There’s no getting away from the fact that the preponderance of Gabe is a document of disintegration. There are photos of Gabe having fun, laughing, maybe high, pissing, some where it looks like he’s ready to fuck. Then there are pictures of the same person looking lost, fucked up, in pain.

I’m still trying to work out what I actually feel about the book. Lots of things. It’s uncomfortable, but it’s also compelling, and whatever suspicions I had of Gabe––even if I did think that something was wrong with the book––whatever that was didn’t stop me from ordering a copy as soon as I’d read about it and paying money to see it up close. The more I think about it the more I come to think that perhaps the suspicions that I held about the book are closer to me personally than I’d like to admit.

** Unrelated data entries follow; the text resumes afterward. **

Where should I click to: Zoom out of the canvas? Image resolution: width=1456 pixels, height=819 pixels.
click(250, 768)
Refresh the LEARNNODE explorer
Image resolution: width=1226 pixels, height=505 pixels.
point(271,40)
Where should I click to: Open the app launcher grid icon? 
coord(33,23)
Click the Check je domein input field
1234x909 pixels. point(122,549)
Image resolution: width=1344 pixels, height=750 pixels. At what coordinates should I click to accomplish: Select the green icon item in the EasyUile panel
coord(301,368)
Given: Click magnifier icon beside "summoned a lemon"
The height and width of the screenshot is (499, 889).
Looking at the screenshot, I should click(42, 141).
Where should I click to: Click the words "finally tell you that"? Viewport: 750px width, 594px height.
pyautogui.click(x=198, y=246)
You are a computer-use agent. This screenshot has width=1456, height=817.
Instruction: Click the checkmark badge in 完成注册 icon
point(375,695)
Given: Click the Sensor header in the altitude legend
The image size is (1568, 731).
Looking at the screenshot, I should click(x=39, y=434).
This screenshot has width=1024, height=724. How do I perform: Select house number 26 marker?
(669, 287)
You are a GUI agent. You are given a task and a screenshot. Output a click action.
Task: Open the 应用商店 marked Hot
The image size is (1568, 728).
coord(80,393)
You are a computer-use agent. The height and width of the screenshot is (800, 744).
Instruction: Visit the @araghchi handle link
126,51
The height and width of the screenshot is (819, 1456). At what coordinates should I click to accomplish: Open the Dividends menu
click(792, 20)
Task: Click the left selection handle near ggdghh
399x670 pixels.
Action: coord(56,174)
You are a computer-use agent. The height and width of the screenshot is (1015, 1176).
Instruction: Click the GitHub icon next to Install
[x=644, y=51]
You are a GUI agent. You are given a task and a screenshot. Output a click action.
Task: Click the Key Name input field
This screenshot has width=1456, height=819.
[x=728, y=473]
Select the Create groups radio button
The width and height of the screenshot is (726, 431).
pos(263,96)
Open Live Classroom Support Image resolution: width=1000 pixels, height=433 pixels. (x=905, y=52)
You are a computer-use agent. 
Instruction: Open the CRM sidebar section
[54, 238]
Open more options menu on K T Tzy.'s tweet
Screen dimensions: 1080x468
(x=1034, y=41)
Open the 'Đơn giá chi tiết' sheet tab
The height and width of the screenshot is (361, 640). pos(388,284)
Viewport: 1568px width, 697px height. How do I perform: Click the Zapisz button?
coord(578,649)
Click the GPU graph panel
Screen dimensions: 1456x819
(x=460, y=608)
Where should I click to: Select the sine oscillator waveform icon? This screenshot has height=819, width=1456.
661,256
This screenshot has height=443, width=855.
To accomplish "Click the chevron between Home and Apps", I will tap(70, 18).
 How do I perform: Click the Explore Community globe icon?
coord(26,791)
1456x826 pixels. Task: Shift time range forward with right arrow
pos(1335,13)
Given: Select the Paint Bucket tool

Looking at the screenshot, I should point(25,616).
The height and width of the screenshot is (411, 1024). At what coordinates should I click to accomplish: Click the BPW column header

It’s intensely intimate, which hints to the trust and the kinship between the photographer and the subject, which has been mentioned in the interviews that I’ve read with Haymes concerning this project. The emails from Nevins to Haymes also suggest a loyalty, a bond. I started to think about Nevins’s role––he was obviously complicit in the photographs being taken, obviously approved of Nick Haymes wanting to document his life. He was aware of the allure that darkness and sadness can have––self-aware enough to email Harmony Korine, and offer himself for a part in the director’s films, famed for their masterful journeys into the surreal side of fucked-upness. “i would do ANYTHING under your direction” Nevins writes in one email featured in the book “…serously [sic] lets make a piece about a small townwith [sic] a bunch of inbreeding??”

I started to wonder if I was just trying to make excuses for myself. It became clear that I wanted to believe that everything in this book was okay and that it was okay to buy and that it was okay to look at. I realised that I wanted to make it clear to myself that Haymes was sincere, probably because I knew that if he was, then so was my interest in the book. It’s strange because I’ve very rarely wondered about whether or not I should like a piece of art, it’s usually just been instinctive, I’m drawn to something or I’m not, I connect with something emotionally or I don’t. Occasionally there have been times when I’ve been drawn into debates with myself about why particular things have appealed to me––for example, I’ve spent time analysing what it is about Peter Sotos novels that draw me in so feverishly. But for whatever reason, Gabe seems to ask me questions about accountability, about my role as the viewer, the audience, the consumer who wants to see someone else’s sadness at a distance, whatever the fuck it makes me.

I do know that on an emotional level I find the images in the book engaging, obsessive, beautiful, sad. Often all at once. With the other stuff … I’m still trying to work it out.